Hundreds of NHLers spent the lockout playing in a half-dozen leagues across Europe and Asia, and some made the transition back quite seamlessly. New York Islanders centre John Tavares and Detroit Red Wings winger Henrik Zetterberg are both in the top five in NHL scoring and San Jose Sharks centre Joe Thornton had a monstrously good start in the first six games before tailing off.
But many more ran into the same issues as Seguin, who had 25 goals in 29 games in the Swiss National League A, but had just three in the Bruins' first 15 games (one into the empty net). Rick Nash (New York Rangers), David Desharnais (Montreal Canadiens), Logan Couture (Sharks) and Dustin Brown (Los Angeles Kings) all had difficulty getting used to the closer quarters of the NHL game.
Even Washington Capitals star Alexander Ovechkin, who has experience moving between the larger international-sized ice and the smaller North American rinks, was slow out of the gate, and only picked it up again in the last week.
According to Brown, who played in Bern for former Kings coach Marc Crawford, "the biggest difference is the ice. Coming back here, I felt I had absolutely no room. I played about 15 games over there. I came back after the lockout and couldn't believe how quick it was, coming back to the small ice. Your spacing is just off.

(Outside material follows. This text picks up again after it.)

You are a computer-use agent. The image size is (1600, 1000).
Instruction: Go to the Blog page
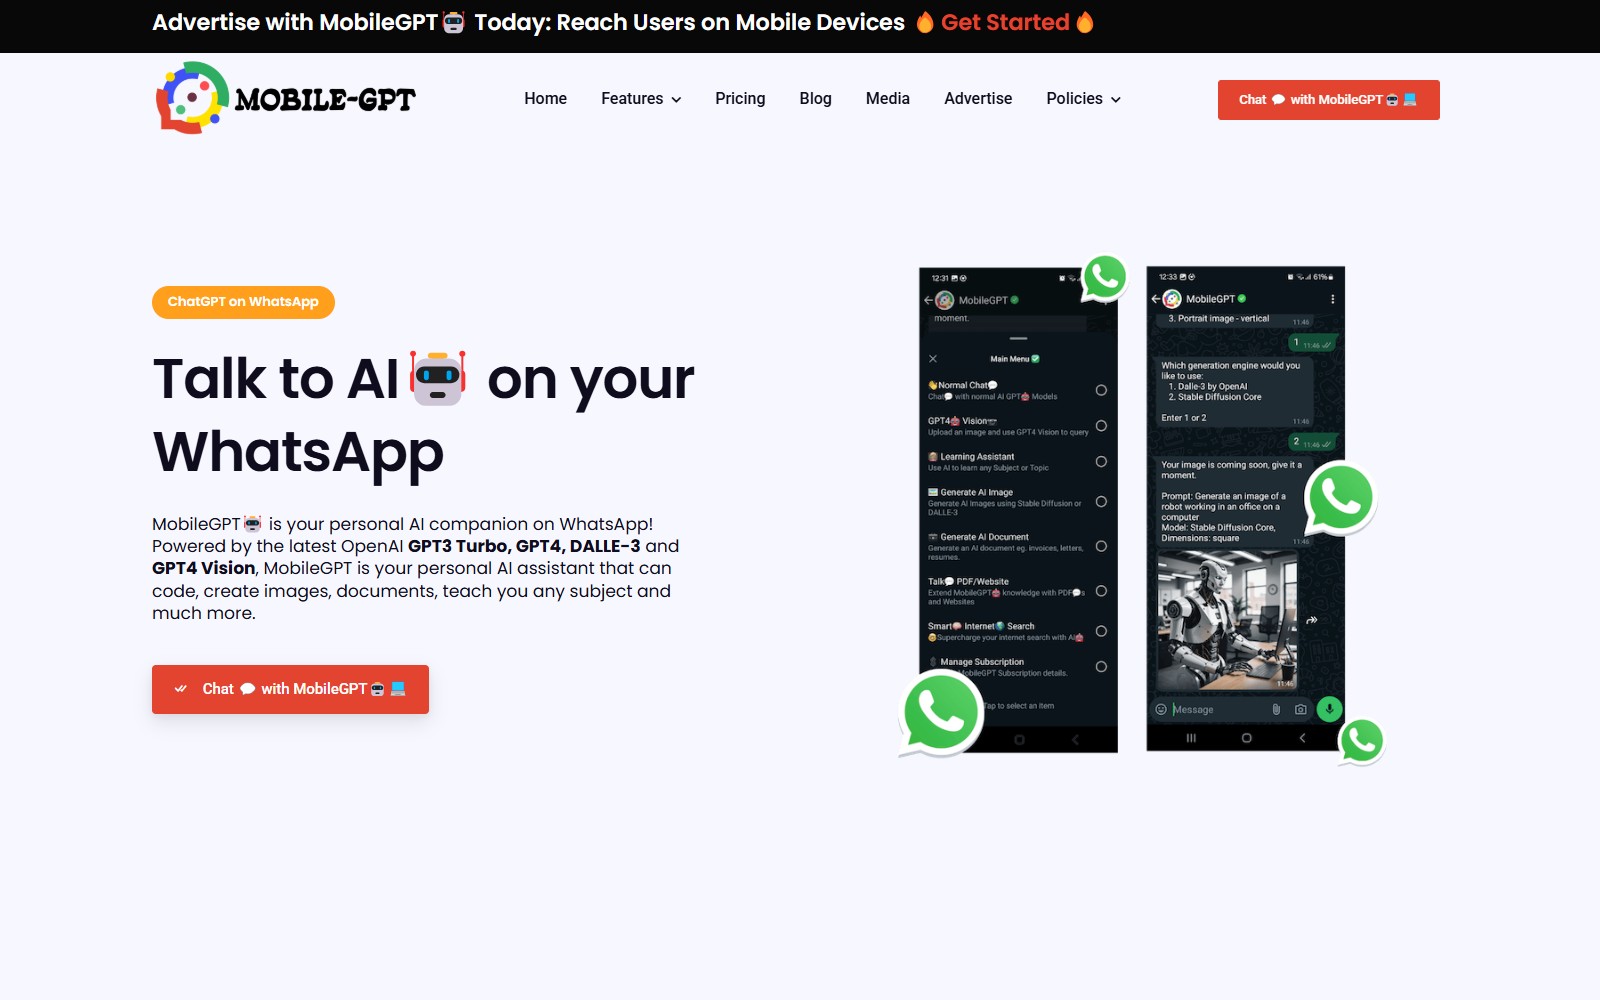coord(815,99)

"There's probably a lot more turning over there – and more stops and starts here, because it's a shorter distance that you have to go. For me, the biggest problem was coming on the offensive side of the puck over the blueline. Over there, you have that extra 10 feet to find that soft area where the D can't come at you," Brown said. "The flip side is, if you played over there, your conditioning is probably there, so it's just the timing of things. My timing was off for a couple of weeks."

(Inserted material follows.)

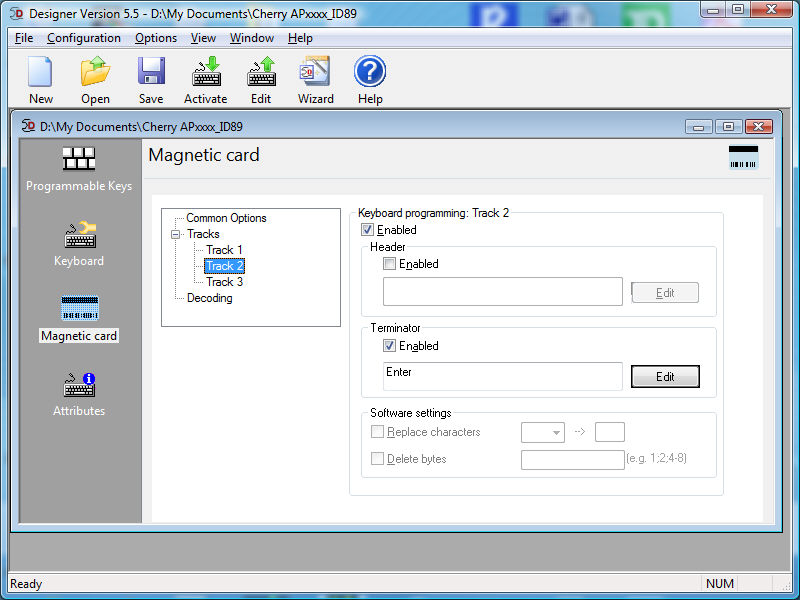
Task: Click the Terminator Edit button
Action: point(665,377)
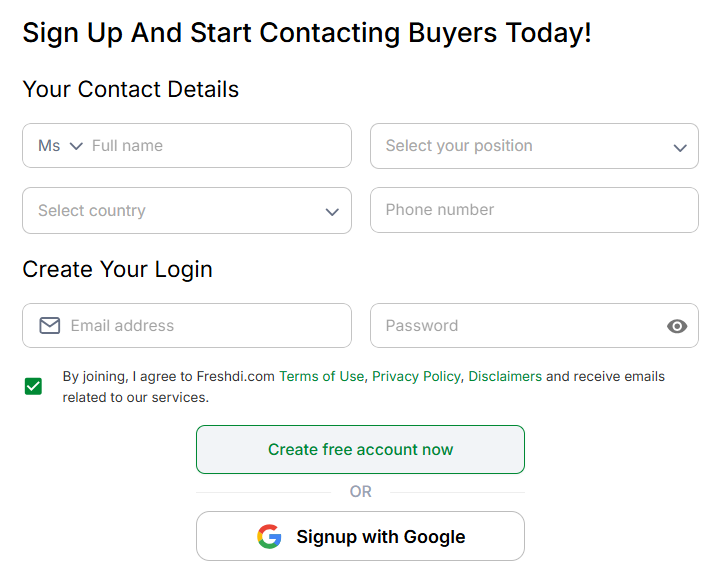Focus the Full name input field
Viewport: 720px width, 581px height.
218,146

The shortened 48-game season is just past the one-third mark, and the NHL game is starting to feel normal again to Brown. After a slow start, the defending Stanley Cup champion Kings have now won six of their last seven games.
Brown has scored goals in three consecutive games, after being held without one in 12 of the first 14 games. His linemate, Anze Kopitar (who played for a second-division team in Sweden), is heating up, too, and taking some of the pressure to score off Jeff Carter, who has been the only consistent on the team to date.
For the Kings, who close out a short home stand Wednesday with a game against the Red Wings, before heading up to Vancouver for a Saturday date with the Canucks, it is starting to come together again. Their revamped defence, which is missing three regulars to injury from last year's championship team (Willie Mitchell, Matt Greene and Alec Martinez), is improving. Goaltender Jonathan Quick is back in fine form.
But mostly, the Swiss effect is starting to wear off – and no one is happier about that development than Kings coach Darryl Sutter, unless it is Brown himself.
"There's a transition period, especially for the young guys and helping them get through the pace of the play," Brown said. "I think they're getting more comfortable, not only with our system, but with the speed of the game.
"Now, I'm adjusted back to this and you're used to it, but those first few games and practices, there was no time out there."